__Source passage__.
■ ■ ■ ■

5-(fig 2) Please label the "shank," "thigh," etc.

Response: Thanks for your suggestion. Previously I thought (lines 136-143) had already stated represents the mass of the thigh, is the mass of the shank, so only the and are indicated in the figure, and now according to your suggestion, I label the "shank," "thigh".

6-(fig 3(b)) Does O' not move along with the robot shell? (figs 3 and 4) It would be easier to understand if these figures were grouped. Or at least closer together.

Response: Thanks for your suggestion. Sorry, there are some problems in the (fig 3(b)), O' is the center of the robot's body-like cylinder, which moves with the shell of the robot, and about the suggestion that (figs 3 and 4) It would be easier to understand if these figures were grouped, Or at least closer together. I think it makes sense and it has been corrected.

7-(256) Please explain "The action space is ? = [−1,1], expand it to [−40,40] as required"

Response: Thanks for your comment. If the input state changes relatively large, and each dimension is not in an order of magnitude, the state of the input neural network must need to be naturalized, and the fully connected layer of the upper layer of the actor network output uses the tanh activation function, normalizes the action to [-1,1], and then linearly transforms it to a specific action range. The behavior range of the output depends on the environment, for the quadruped robot, its action corresponds to the input force, combined with the length of the robot's legs, the weight of the body and the power and torque of the motor, etc., it is necessary to reverse naturalize to the real range when the value of the action space is fed back to the environment, so the action space is A = [−1,1], expand it to [−40,40] as required.

■ ■ ■ ■

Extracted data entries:
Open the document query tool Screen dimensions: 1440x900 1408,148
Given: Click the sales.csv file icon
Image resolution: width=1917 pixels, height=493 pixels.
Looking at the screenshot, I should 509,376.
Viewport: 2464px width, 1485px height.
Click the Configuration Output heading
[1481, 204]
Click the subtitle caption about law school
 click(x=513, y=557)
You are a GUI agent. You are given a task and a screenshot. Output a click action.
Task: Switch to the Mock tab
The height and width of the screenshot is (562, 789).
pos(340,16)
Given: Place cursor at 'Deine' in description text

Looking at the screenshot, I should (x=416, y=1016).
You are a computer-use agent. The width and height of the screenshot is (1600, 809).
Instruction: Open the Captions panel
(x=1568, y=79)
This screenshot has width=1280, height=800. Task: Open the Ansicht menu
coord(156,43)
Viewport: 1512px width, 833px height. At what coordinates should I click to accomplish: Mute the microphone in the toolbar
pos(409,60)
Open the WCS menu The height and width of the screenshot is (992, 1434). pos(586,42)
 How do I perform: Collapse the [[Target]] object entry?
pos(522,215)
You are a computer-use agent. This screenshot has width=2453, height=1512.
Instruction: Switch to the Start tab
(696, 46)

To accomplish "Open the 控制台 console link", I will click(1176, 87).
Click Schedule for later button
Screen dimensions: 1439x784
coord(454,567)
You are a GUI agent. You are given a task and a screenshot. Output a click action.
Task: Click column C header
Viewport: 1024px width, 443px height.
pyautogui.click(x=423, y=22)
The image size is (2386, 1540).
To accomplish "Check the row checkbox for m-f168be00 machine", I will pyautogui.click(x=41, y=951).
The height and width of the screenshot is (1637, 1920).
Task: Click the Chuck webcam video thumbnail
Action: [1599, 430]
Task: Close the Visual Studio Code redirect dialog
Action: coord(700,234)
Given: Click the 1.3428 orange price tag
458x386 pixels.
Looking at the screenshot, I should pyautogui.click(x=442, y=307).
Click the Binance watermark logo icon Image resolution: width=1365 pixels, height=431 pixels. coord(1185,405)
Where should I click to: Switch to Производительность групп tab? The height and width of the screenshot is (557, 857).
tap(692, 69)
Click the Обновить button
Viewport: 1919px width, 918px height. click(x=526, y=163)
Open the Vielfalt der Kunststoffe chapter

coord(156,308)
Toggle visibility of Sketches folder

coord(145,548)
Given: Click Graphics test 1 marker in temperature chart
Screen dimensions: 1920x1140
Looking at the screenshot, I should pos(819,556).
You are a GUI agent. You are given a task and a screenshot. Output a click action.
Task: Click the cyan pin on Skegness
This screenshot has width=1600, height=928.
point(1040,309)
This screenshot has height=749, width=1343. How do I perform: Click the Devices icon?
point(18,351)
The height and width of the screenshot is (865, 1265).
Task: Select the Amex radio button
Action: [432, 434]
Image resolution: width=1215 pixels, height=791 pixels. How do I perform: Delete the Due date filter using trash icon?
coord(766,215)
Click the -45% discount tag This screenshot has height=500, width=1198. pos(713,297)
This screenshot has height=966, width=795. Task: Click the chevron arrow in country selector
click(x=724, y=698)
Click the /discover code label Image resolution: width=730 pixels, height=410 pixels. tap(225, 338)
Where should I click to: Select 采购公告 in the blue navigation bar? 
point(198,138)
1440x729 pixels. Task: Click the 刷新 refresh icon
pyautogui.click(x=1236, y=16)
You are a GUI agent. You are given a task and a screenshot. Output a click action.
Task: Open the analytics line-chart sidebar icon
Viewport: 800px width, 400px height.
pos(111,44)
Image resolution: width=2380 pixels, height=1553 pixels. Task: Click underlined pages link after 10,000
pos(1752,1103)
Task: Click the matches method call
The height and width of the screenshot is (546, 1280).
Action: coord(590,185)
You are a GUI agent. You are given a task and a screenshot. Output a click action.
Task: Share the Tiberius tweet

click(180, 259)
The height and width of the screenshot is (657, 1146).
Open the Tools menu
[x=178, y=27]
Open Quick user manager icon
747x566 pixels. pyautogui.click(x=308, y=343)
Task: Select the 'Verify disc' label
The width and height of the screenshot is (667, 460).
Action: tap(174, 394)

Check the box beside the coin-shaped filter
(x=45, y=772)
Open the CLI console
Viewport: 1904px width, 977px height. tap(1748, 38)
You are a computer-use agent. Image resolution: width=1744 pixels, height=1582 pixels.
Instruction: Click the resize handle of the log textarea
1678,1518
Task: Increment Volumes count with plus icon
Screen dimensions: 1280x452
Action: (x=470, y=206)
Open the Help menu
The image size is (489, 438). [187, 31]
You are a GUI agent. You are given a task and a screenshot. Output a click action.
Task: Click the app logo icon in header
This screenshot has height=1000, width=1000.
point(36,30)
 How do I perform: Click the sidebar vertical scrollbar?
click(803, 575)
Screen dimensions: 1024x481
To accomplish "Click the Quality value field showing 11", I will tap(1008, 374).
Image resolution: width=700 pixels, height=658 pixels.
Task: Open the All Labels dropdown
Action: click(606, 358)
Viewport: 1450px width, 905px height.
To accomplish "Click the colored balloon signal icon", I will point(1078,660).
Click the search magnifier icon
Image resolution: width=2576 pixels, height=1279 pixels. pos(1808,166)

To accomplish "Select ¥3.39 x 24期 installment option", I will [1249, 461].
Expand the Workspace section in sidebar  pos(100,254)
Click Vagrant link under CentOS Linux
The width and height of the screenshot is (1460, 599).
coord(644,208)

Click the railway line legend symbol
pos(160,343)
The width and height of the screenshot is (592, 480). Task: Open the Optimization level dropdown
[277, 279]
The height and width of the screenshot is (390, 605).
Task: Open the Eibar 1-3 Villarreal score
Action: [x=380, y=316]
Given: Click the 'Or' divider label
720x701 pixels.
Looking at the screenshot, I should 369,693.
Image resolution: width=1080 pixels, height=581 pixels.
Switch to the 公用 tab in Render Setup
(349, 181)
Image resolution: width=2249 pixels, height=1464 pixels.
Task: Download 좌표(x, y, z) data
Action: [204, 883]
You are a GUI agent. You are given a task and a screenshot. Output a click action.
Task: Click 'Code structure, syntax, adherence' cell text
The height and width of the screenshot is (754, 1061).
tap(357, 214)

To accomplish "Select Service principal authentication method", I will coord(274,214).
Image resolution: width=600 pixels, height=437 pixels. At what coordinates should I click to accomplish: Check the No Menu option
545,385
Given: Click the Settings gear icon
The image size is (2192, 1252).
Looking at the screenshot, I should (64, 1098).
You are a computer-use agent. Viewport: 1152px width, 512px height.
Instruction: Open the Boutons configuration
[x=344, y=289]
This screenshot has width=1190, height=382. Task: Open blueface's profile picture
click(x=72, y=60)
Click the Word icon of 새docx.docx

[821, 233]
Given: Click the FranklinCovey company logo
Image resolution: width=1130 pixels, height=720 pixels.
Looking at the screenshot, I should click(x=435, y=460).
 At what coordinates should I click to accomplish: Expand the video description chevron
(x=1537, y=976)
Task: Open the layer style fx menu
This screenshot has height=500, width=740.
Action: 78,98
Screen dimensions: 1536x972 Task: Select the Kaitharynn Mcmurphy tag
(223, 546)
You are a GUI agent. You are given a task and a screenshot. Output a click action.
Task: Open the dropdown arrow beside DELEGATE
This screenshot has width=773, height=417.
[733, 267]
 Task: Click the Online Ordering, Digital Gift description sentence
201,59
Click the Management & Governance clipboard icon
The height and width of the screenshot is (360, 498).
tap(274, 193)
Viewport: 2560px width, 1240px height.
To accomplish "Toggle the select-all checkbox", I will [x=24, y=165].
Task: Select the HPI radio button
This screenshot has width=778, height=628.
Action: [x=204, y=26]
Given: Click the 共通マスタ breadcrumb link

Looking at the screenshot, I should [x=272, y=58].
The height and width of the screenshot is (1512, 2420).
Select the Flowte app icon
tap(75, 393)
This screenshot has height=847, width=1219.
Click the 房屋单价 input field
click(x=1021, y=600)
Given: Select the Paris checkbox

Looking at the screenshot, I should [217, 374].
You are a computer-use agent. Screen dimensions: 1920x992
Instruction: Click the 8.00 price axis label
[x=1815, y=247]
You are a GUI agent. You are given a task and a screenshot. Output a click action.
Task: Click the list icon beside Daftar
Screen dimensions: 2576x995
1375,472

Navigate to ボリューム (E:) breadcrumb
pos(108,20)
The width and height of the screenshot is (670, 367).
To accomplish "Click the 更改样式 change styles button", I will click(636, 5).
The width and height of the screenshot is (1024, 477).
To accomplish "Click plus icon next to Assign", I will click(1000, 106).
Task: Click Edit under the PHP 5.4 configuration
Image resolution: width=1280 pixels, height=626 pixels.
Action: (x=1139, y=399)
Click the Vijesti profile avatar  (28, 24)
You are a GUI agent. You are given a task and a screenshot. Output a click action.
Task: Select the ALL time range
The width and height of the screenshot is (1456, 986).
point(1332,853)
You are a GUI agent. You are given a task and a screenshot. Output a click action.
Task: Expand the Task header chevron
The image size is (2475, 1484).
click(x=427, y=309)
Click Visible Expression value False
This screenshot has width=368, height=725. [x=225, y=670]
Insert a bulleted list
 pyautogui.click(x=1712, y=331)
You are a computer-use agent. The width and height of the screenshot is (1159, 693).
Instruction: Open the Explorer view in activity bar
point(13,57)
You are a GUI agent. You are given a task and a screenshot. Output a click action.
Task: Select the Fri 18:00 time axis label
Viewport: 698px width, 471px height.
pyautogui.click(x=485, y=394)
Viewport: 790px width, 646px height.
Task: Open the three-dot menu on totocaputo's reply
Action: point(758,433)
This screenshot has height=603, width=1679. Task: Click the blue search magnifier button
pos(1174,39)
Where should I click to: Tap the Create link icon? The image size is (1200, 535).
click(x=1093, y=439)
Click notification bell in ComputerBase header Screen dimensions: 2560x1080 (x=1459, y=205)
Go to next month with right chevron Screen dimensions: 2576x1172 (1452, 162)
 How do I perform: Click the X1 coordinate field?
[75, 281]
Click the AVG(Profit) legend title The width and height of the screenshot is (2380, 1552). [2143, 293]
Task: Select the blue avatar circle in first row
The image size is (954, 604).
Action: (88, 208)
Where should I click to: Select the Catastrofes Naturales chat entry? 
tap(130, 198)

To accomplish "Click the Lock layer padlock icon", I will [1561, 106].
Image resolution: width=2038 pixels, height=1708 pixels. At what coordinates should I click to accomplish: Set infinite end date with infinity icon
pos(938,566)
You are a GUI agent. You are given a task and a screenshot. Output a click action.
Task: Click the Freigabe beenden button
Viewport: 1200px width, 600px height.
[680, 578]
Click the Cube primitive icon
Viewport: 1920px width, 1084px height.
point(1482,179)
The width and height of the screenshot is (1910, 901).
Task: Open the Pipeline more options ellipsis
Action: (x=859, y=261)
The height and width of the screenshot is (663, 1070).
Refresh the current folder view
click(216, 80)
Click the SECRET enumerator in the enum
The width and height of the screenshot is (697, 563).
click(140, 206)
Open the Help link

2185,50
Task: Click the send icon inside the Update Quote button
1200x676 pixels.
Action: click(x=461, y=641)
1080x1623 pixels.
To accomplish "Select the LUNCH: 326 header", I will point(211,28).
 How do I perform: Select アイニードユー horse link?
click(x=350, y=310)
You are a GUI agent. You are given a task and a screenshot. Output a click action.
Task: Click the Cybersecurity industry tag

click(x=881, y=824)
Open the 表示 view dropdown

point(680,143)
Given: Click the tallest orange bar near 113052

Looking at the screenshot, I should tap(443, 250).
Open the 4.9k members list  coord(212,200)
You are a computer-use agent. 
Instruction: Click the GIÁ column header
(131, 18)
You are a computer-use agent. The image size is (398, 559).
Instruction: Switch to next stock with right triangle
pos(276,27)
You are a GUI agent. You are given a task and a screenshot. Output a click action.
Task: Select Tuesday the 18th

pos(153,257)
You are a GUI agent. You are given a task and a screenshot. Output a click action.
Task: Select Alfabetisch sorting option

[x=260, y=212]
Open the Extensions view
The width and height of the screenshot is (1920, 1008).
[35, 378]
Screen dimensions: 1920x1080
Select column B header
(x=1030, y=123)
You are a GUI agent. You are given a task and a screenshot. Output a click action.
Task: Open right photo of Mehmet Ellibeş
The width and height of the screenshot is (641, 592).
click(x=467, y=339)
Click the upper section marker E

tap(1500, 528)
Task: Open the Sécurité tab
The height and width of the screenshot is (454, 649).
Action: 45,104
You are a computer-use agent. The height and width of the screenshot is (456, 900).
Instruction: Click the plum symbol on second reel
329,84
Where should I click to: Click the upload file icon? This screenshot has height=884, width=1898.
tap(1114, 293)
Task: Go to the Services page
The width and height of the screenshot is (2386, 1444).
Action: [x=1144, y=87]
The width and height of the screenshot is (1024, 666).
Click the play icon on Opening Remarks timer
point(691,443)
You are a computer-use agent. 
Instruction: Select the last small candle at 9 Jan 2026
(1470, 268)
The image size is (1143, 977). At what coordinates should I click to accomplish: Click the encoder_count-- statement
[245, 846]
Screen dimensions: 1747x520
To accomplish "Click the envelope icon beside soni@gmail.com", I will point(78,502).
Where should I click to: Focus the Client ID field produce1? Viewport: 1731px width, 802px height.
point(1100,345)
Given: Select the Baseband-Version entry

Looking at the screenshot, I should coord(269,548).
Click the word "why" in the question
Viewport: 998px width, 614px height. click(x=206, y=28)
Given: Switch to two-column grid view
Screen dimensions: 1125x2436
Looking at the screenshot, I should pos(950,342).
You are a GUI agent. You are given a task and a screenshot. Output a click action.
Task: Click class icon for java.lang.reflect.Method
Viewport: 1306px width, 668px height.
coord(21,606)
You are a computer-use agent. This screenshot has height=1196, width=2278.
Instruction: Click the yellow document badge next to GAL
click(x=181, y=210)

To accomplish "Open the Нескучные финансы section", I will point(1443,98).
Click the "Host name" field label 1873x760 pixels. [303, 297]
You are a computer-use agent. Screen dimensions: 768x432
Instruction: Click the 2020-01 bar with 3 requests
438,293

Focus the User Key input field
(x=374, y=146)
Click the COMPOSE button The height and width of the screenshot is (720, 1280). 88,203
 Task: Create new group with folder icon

■ ■ ■ ■

__Given request A__.
Answer these questions about the review responses on the quadruped robot:
(i) What is O' in fig 3(b)?
(ii) Which activation function does the actor network use to normalize the action to [-1,1]?
(iii) Which two labels were added to fig 2?
__Given request B__. Proceed with the review responses on the quadruped robot from where they stop.

__Written response A__.
(i) O' is the center of the robot's body-like cylinder, and it moves with the robot's shell.
(ii) The tanh activation function.
(iii) "Shank" and "thigh."

__Written response B__.
8-(288-290) Delete this paragraph.

Response: Thanks for your suggest. I don't know why you gave this suggestion, but I think algorithm 1 is an explanation of the actor-critic algorithm in fig 5, so I think this table should be kept.

9-(301) How do the authors decide what is inferior? What specific metrics?

Response: Thanks for your question. I judge the advantages and disadvantages of the automatic control system according to the three performance indicators, namely stability, speed and accuracy, (344) mentioned in this part, stability and accuracy are the most important. The specific evaluation index of stability is that when the system is disturbed, it can return to the original expected value after a certain period of adjustment, as shown in the last item of Table 1. Accuracy refers to whether the system can accurately follow a given, that is, whether the robot can recover itself according to the expected trajectory and movement mode. The specific indicators of rapidity are shown in the first three items in Table 2.

10-(303) Does the reward system specifically account for smaller motions?

Response: Thanks for your question. The reward mechanism does not specifically consider smaller movements. But there are considerations for the state of the robot when small movements, in addition,, one of the discount functions is the penalty for the robot's foot position, which is expected to make the robot's foot position move as little as possible during self-recovery

11-(figs 7-12) It might be better to put each method on its own smaller plot. It is hard to tell the lines apart. I think separating them will work better and not require any additional space. The exact time steps do not matter, so these can be made smaller.

Response: Thank you very much for your advice. But I think that time step is necessary, because one of the criteria for judging the advantages and disadvantages is rapidity, and speed is reflected by time step, and the time required for the robot to complete self-recovery is different under different control methods.

12-(section 4) What simulation software is used? Will the authors provide a link to source code?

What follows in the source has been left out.